7. Kapitel

Gehorcht eurem Oberen

I Gehorcht eurem Oberen so wie einem Vater, aber auch mit dem gebührenden Respekt, der ihm aufgrund seines Amtes zusteht; andernfalls verfehlt ihr euch gegen Gott in ihm. Das gilt noch mehr für euer Verhalten gegenüber dem Priester, der für euch alle die Verantwortung trägt.

II Es ist in erster Linie Aufgabe des Oberen, dafür zu sorgen, dass man alles, was hier gesagt ist, auch verwirklicht und dass man Übertretungen nicht achtlos übergeht. Es ist seine Aufgabe, auf fehlerhaftes Verhalten hinzuweisen und für Besserung zu sorgen. Was seine Befugnisse und Kräfte übersteigt, soll er dem Priester vorlegen, weil dessen Amtsautorität in bestimmter Hinsicht größer ist als seine.

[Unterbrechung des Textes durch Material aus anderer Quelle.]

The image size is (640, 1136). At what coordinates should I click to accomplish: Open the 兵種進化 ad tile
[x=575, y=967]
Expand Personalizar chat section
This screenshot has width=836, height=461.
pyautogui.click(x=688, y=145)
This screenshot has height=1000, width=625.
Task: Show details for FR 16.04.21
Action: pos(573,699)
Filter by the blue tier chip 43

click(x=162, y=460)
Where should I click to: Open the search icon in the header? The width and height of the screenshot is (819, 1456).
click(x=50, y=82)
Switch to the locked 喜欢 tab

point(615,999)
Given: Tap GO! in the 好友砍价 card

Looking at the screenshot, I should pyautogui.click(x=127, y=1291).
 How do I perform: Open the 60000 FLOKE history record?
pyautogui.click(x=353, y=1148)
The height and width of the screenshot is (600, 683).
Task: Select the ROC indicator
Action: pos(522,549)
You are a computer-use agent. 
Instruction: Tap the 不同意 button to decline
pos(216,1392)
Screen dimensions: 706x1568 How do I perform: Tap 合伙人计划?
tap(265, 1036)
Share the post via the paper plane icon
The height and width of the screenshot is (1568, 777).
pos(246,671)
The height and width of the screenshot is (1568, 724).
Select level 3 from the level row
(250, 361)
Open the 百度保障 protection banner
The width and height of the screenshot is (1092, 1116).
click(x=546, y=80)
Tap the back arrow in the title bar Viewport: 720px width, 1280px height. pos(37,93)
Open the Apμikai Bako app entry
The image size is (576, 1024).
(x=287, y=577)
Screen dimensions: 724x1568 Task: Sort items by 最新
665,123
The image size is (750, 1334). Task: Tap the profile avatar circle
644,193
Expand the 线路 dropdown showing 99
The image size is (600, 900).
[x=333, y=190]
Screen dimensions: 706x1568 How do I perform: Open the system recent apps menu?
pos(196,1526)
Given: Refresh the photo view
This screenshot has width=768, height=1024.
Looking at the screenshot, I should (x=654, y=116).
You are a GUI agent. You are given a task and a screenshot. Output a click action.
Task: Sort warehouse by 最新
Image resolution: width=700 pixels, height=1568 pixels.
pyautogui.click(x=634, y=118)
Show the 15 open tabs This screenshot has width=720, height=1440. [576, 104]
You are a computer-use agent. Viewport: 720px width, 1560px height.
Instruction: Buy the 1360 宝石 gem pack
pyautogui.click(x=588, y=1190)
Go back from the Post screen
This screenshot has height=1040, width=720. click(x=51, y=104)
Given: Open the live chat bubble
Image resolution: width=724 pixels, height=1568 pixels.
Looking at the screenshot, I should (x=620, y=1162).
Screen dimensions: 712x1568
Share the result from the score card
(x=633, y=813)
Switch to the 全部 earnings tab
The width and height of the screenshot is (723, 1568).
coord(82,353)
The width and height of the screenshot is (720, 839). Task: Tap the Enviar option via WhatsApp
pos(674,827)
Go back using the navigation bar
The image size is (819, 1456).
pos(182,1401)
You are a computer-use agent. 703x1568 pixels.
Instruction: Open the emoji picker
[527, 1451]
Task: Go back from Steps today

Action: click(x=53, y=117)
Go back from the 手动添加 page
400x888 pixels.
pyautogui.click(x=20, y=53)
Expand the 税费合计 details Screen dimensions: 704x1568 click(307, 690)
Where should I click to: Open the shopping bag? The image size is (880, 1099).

III Euer Oberer soll sich nicht deshalb glücklich schätzen, weil er kraft seines Amtes gebieten, sondern weil er in Liebe dienen kann. Aufgrund eurer Hochachtung soll er unter euch herausgehoben sein, doch aufgrund seiner Verantwortlichkeit vor Gott soll er sich als der Geringste von euch einschätzen. Allen soll er durch gute Werke ein Beispiel geben. Er soll diejenigen, die ihre Arbeit vernachlässigen, zurechtweisen, den Ängstlichen Mut machen, sich der Schwachen annehmen, mit allen Geduld haben. Er selber soll die Richtlinien der Gemeinschaft in Ehren halten und auch bei den anderen auf Beachtung drängen. Wiewohl beides in gleicher Weise nötig ist, soll er mehr darauf bedacht sein, von euch geliebt als gefürchtet zu werden. Er soll stets daran denken, dass er vor Gott für euch Rechenschaft ablegen muss.

IV Indem ihr aus Liebe gehorcht, stellt ihr unter Beweis, dass ihr nicht nur mit euch selbst Erbarmen habt, sondern auch mit eurem Oberen. Denn auch für eure Gemeinschaft gilt: Je höher einer gestellt ist, desto größer ist die damit verbundene Gefahr!